• _What is required_: Copy the rows exactly, from the line containing "At what coordinates" through the last line of the rows, including both. Leave out the pictures.

— START Supplied material —

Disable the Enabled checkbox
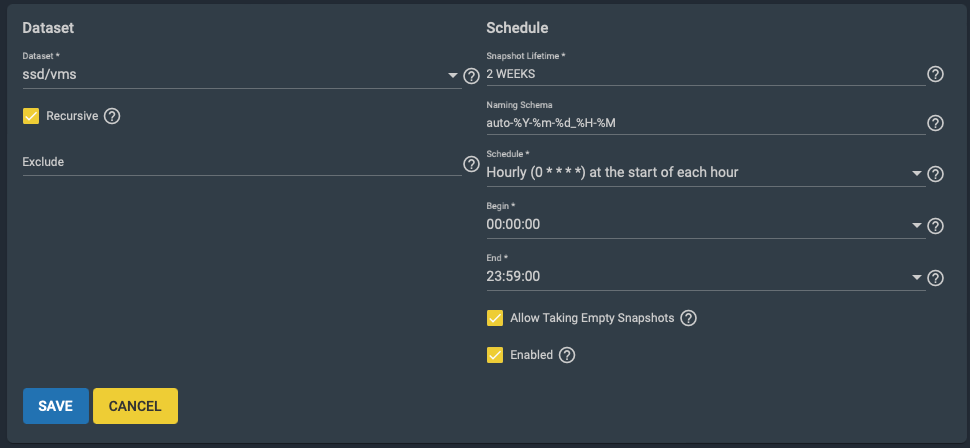(495, 355)
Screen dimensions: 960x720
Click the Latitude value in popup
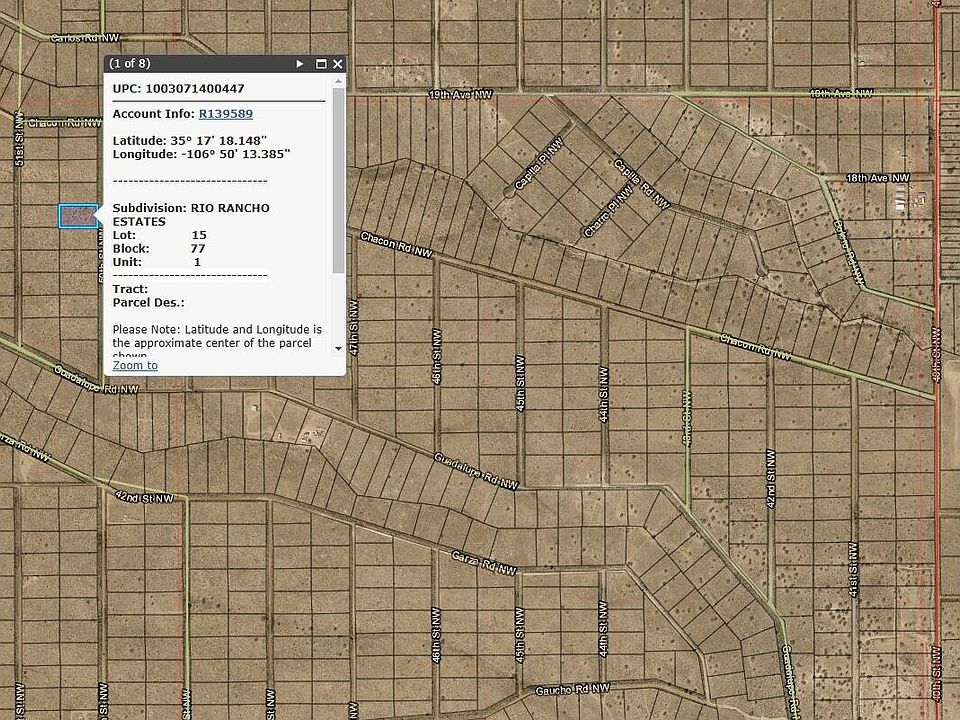[x=227, y=140]
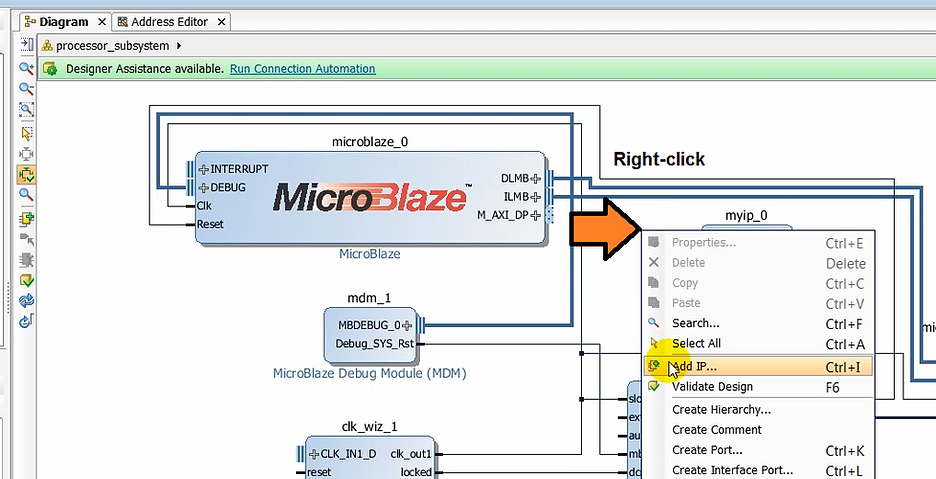Screen dimensions: 936x479
Task: Activate the Select Area arrow tool
Action: click(27, 132)
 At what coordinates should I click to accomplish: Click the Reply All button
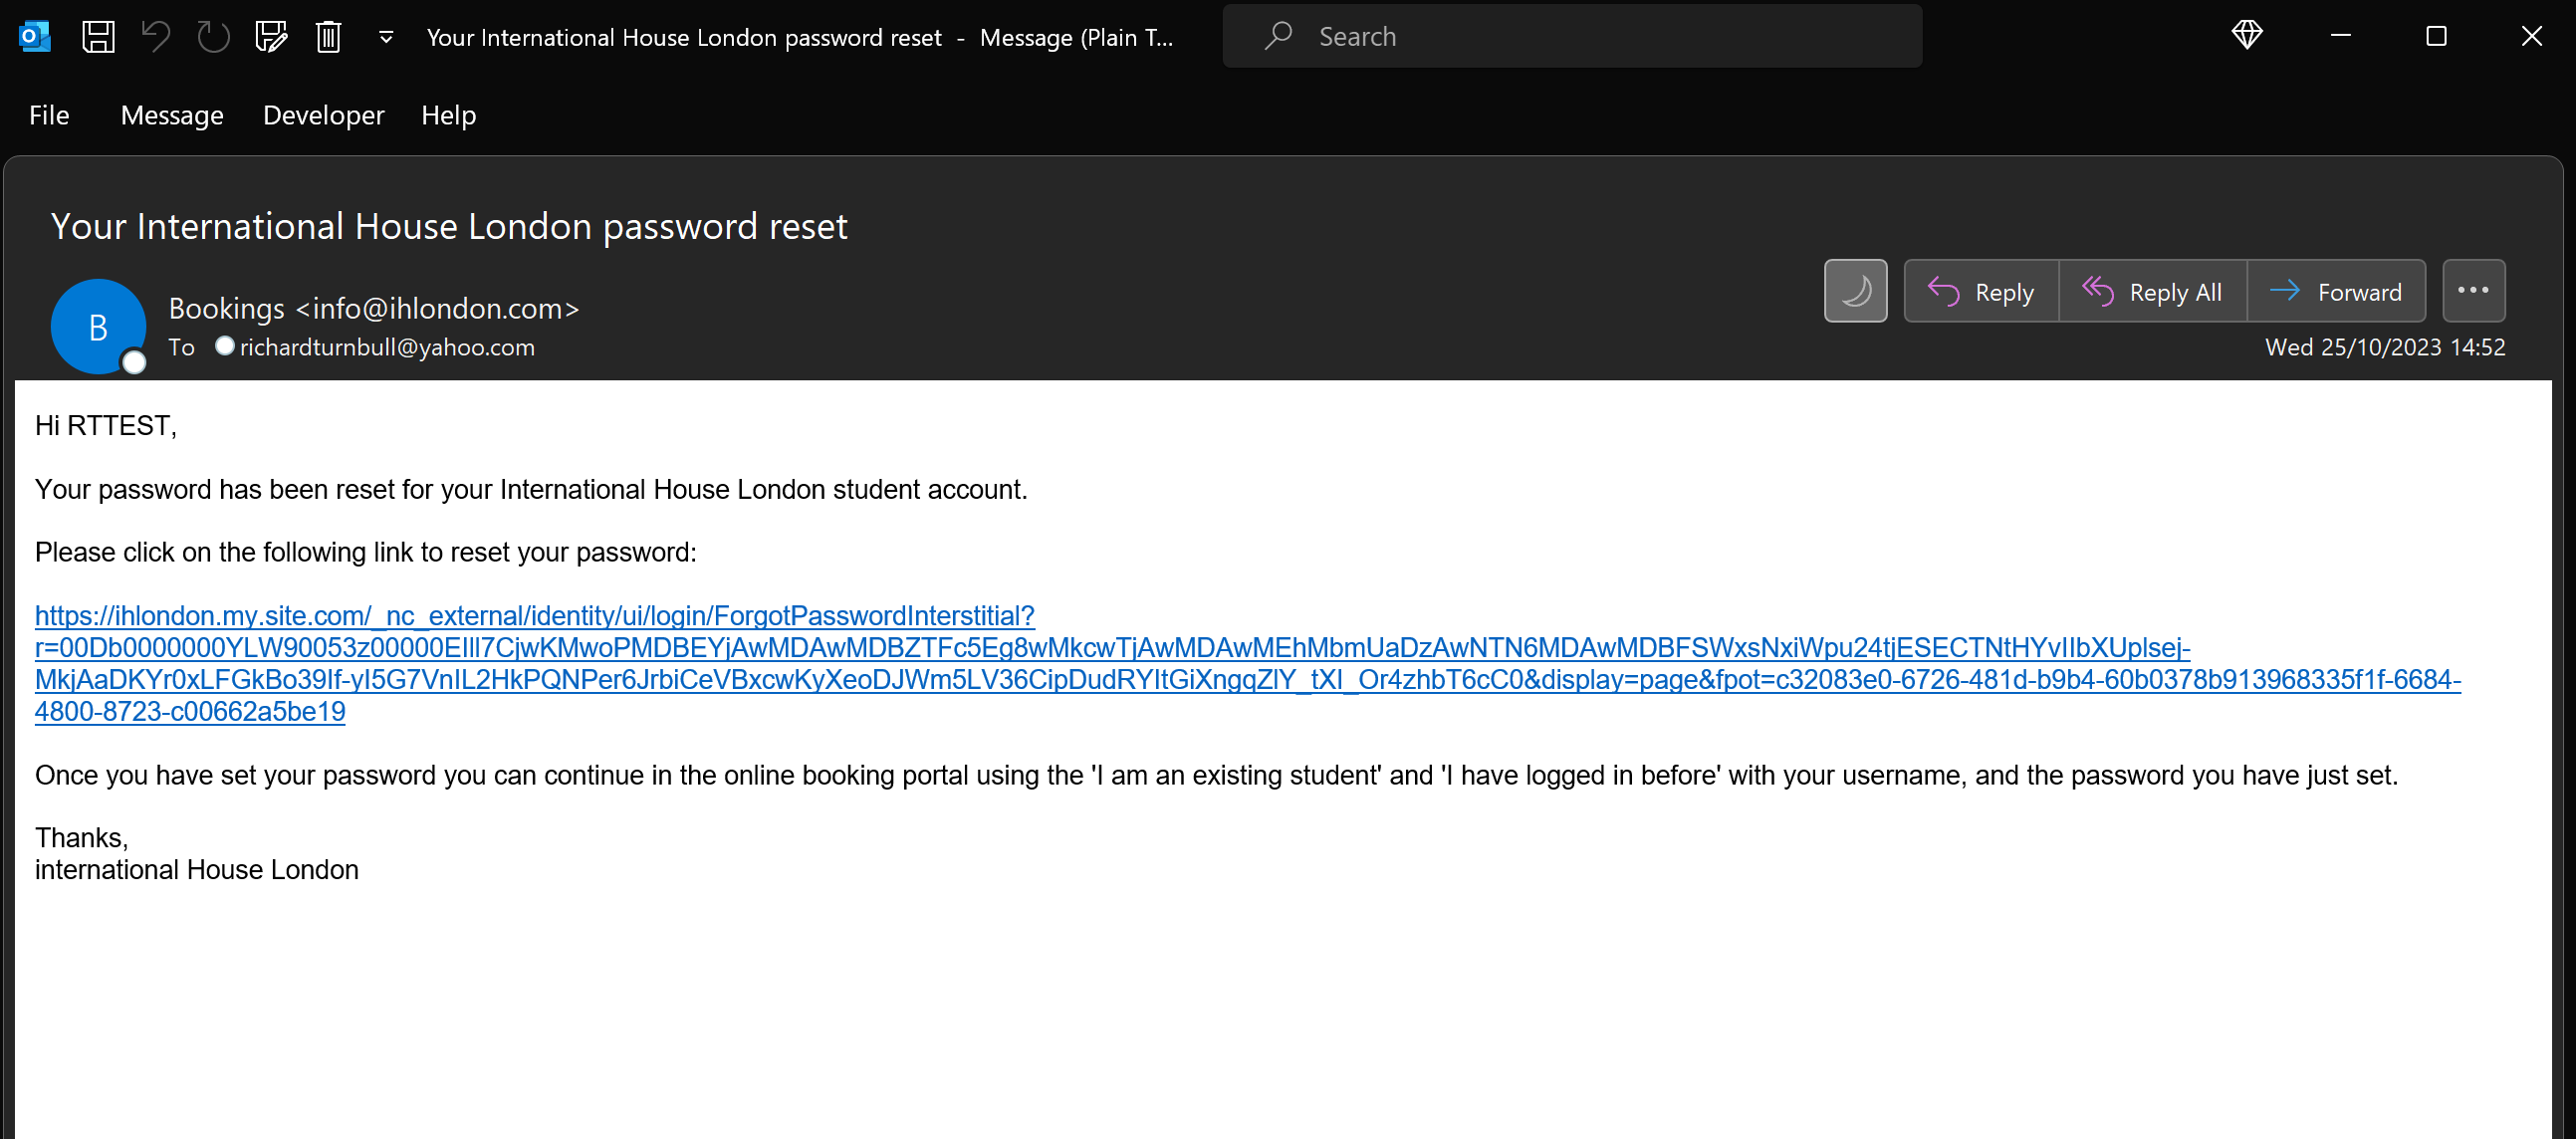click(x=2152, y=292)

— END Supplied material —

• _Task solution_:
 At what coordinates should I click to accomplish: Click the Reply All button
click(x=2152, y=292)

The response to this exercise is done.